Some matches are defined by one key shot or rally. Roger Federer’s 2-6, 7-6 (6), 6-1 win over Jo-Wilfried Tsonga in Monte Carlo on Friday was defined by one key stat: Federer’s break-point conversion rate. He was two of 19.
Over the course of the first two sets, Tsonga always seemed to be serving; and every time you turned around, he was facing another break point. At one stage late in the second set, Jo had served 68 points, while Federer had served exactly half that many at 34. The pattern was the same throughout: Federer would come up with something brilliant—a topspin lob winner, a flick backhand pass, a strong forehand down the line—to reach break point, and then Tsonga would wipe it away.

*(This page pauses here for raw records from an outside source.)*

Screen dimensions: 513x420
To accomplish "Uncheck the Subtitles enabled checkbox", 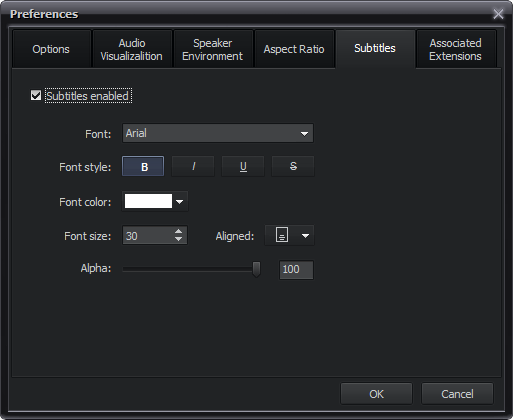I will [x=36, y=95].
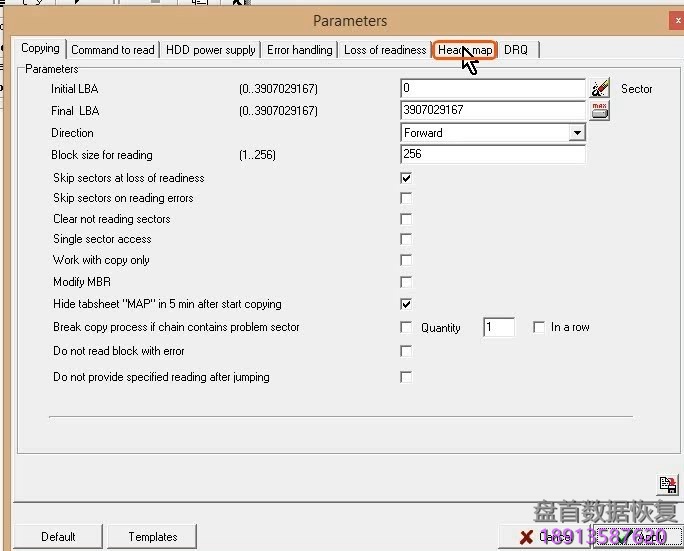The width and height of the screenshot is (684, 551).
Task: Go to the Error handling tab
Action: point(299,50)
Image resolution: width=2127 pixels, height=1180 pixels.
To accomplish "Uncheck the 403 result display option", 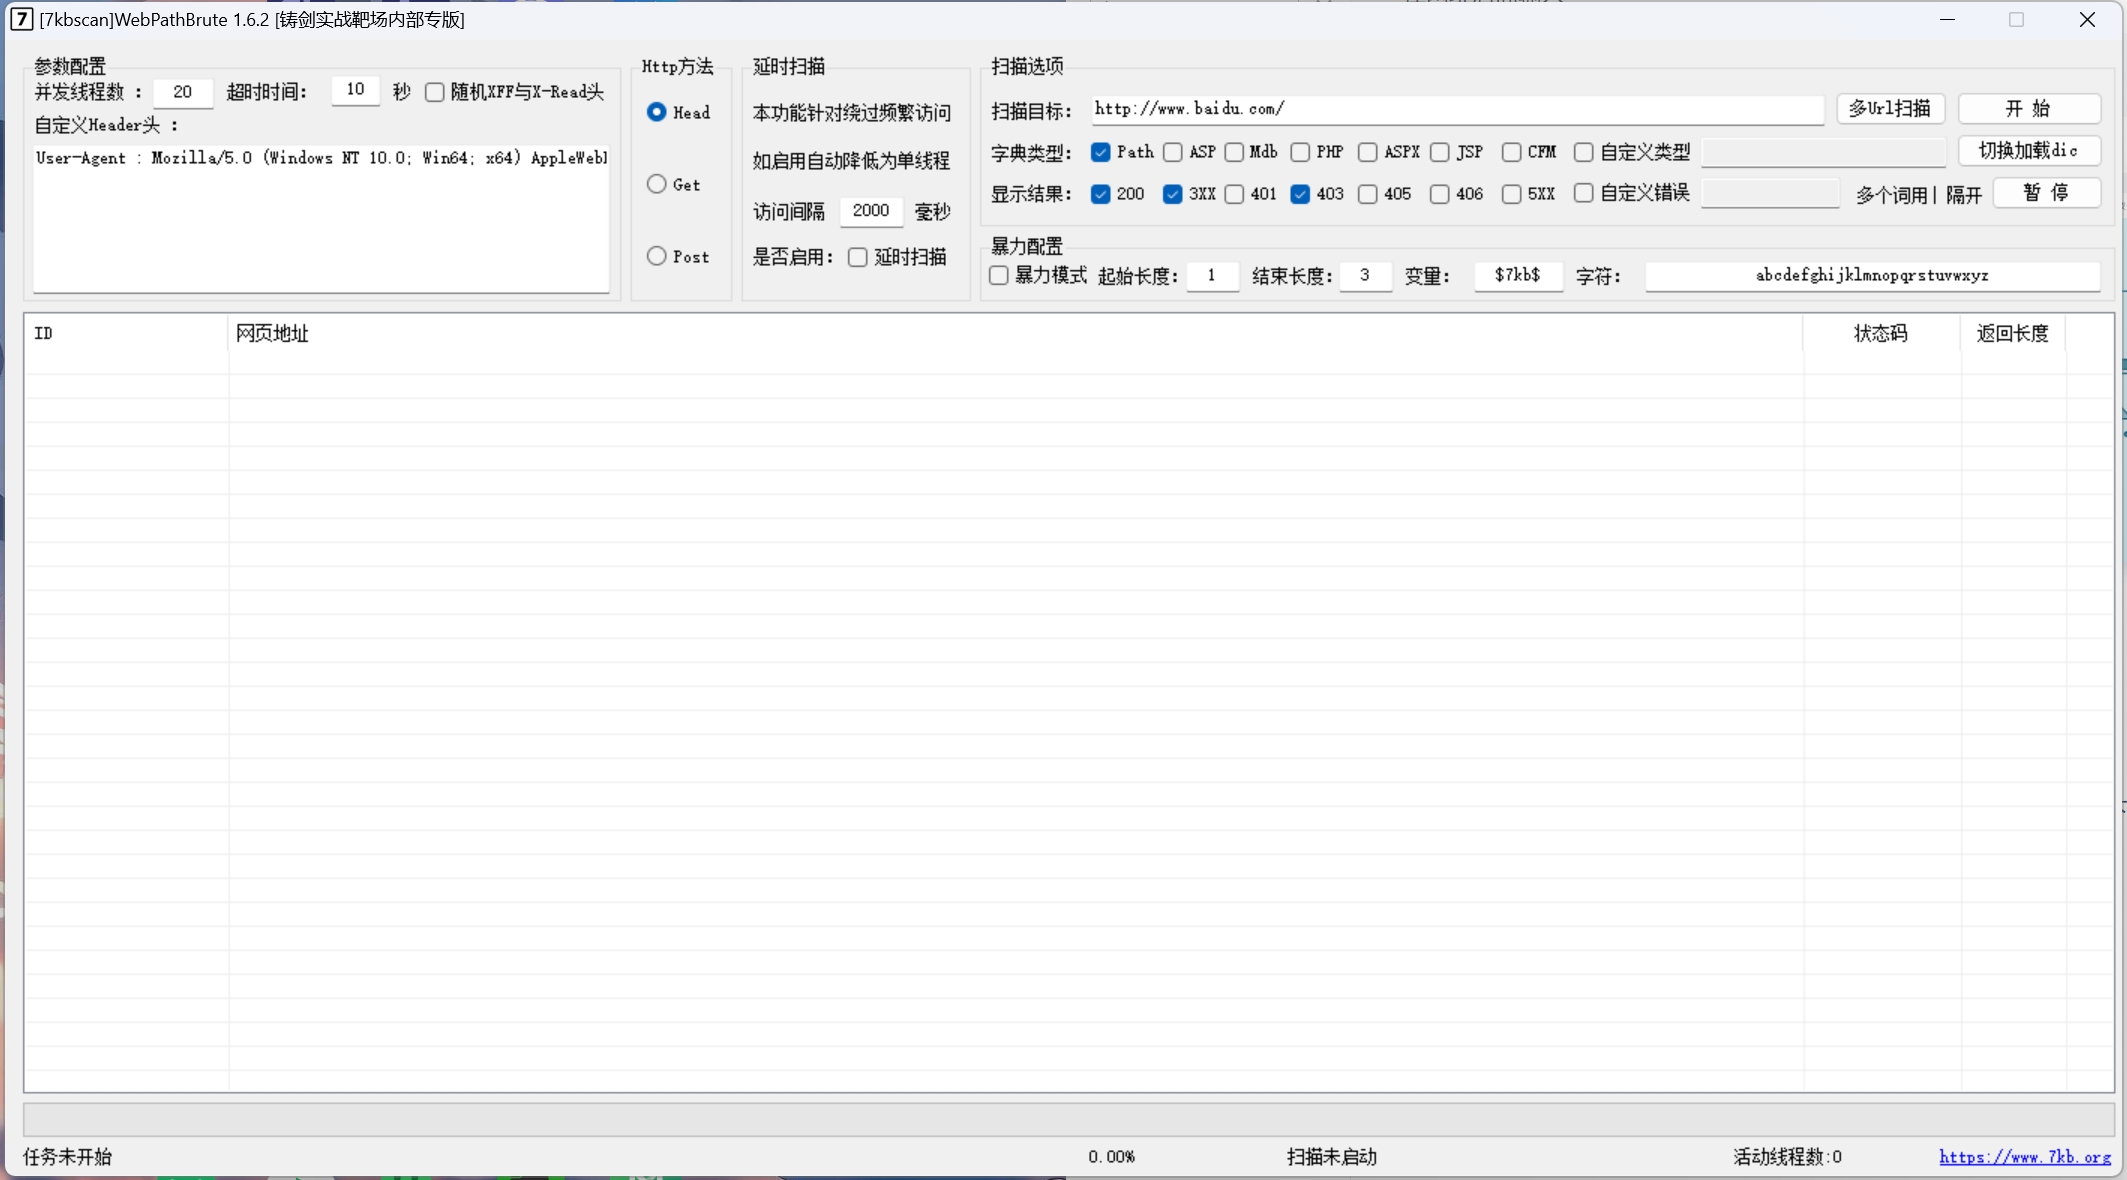I will coord(1300,194).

Federer’s break points turned into a chess match, as Jo came up with different ways to survive them. He used his wide kick serve to draw short returns from Federer, and when that became predictable, he sent a surprise bomb down the T. Between them, the two players found a seemingly infinite variety of ways to keep Federer from breaking. Federer flipped a short backhand into the net. He shanked a backhand pass wide. He chose the wrong direction with an easy forehand pass. Jo knocked off a down-the-line forehand. He rifled a service winner. He wedged an inside-in forehand approach into the corner on one point, then wedged one inside-out on the next. Early in the second set, after Federer knifed a slow second-serve return into the bottom of the net, he shook his head and smiled sarcastically. Two games later, he bashed a ball out of the stadium and received a rare warning from the chair umpire.
The odd thing was that while Tsonga spent the match perpetually teetering on the brink, he very nearly won it in straight sets. Up 6-2, 3-2, Jo reached break point on Federer’s serve. But he backed up on a backhand and put it in the net. Twenty minutes later, after saving three more break points, Tsonga went up 0-30 on Federer’s serve at 5-6—two more points and it was over. At 0-30, Jo took a big cut at a forehand and landed it near the baseline, but Federer was there to reflex it back on the short hop; Tsonga’s next forehand went astray. At 15-30, Federer shanked a forehand that dropped inside the baseline, and clipped the net cord with another forehand, before winning the point, and eventually the game.
Finally, in the second-set tiebreaker, Tsonga saved three set points from 3-6 down, only to pull the trigger too early at 6-6 and fire a forehand into the net. When Federer won the next point, and the set, with a forehand volley, the crowd stood. Jo, understandably, slumped.
From there, it felt like it was only a matter of time before Federer broke through and Tsonga broke down. It happened quickly, in Jo’s second service game. He managed to save break points number 14 and 15, but not number 16—a forcing inside-out forehand approach from Federer made sure of that. Tsonga threw up a backhand lob that landed long. He might as well have been throwing up a white flag.
Aggressive but erratic, Federer hit 40 winners, made 45 errors, and was 21 of 28 at the net. His excellence in tiebreakers saved him from his dismal break-point percentage. He got angry, but he never went away. Persistence, rather than prettiness, pulled Federer through today.